The session also returned to important recurring questions around whether we should reform our existing systems or develop new ones entirely, as well as who drives this work and who decides what is important.
Looking ahead
We discussed exploring a range of approaches, including examples that bypass or broker beyond the university by working with other parts of the research ecosystem (such as intermediary roles), efforts to shift dominant narratives or articulate the case for change in new ways, and opportunities for collective unlearning through peer-based, reflexive learning forums.
Deliberation 3 - Advocacy and agency
In this session on 25 March 2026, we focused on advocacy and agency. Having already explored the barriers to doing co-produced and participatory research, what needs to change and how practical change could happen, this session asked: How do we make the case for co-production with different decision-makers, and what can each of us do from where we sit?
Panel members presented a 3-minute pitch addressing these guiding questions. We then reflected on what resonated with us, who has the influence and power to make a change in this space, and whether any gaps or patterns were emerging in who we need to speak with.
Who can generate change?
We recognised that university leaders, funders, and government are key audiences, each requiring a tailored ‘case’. The current civic university agenda and focus on place-based approaches present a timely opportunity to position co-production as the methodology that can deliver on these policy priorities, meaning now is a particularly important moment to act.
As co-production rises on government and funders’ agendas, it is important to ensure it is embedded meaningfully, rather than as an ‘add-on’. The cost of getting this wrong is not just reputational for universities but also actively harmful to communities.
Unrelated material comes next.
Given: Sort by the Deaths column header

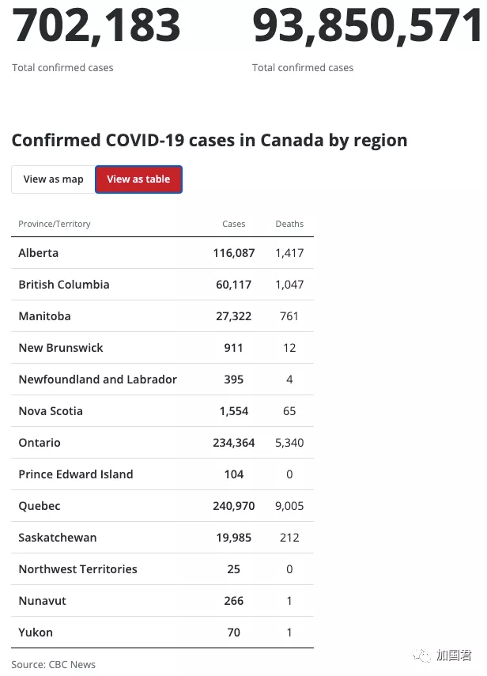Looking at the screenshot, I should [289, 224].
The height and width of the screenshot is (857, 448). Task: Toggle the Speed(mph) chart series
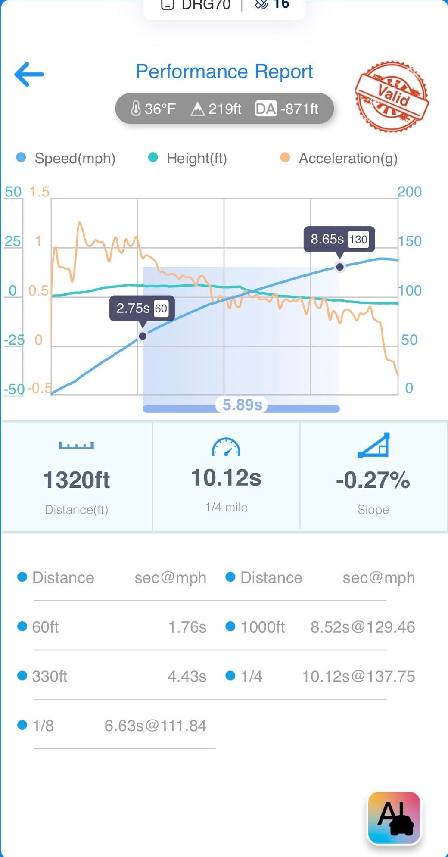[x=66, y=158]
What can individual Panel members do?
We explored what members could do individually from within their existing roles, as well as what we can do collectively. The panel discussed the importance of using their own networks to communicate the value of co-production, as well as pushing forward internal culture change within their own organisations to better support participatory and co-produced research. We heard examples of work already underway in these areas, including at the Medical Research Council, British Science Association, IVAR, Y-PERN, and the NCCPE.
What can we do collectively?
As a collective, we recognised the need to align existing efforts already working towards improving the conditions for co-produced and participatory research. Rather than producing new evidence, we should prioritise curating and mobilising what already exists, keeping it alive and accessible as living knowledge.
Alongside this, we reflected on the importance of articulating the risks of not taking co-production seriously, while also evidencing what excellent co-production looks like across different contexts.
Underpinning all of this is the need to distil the value of co-production into clear principles that speak directly to government priorities around both economic and societal impact.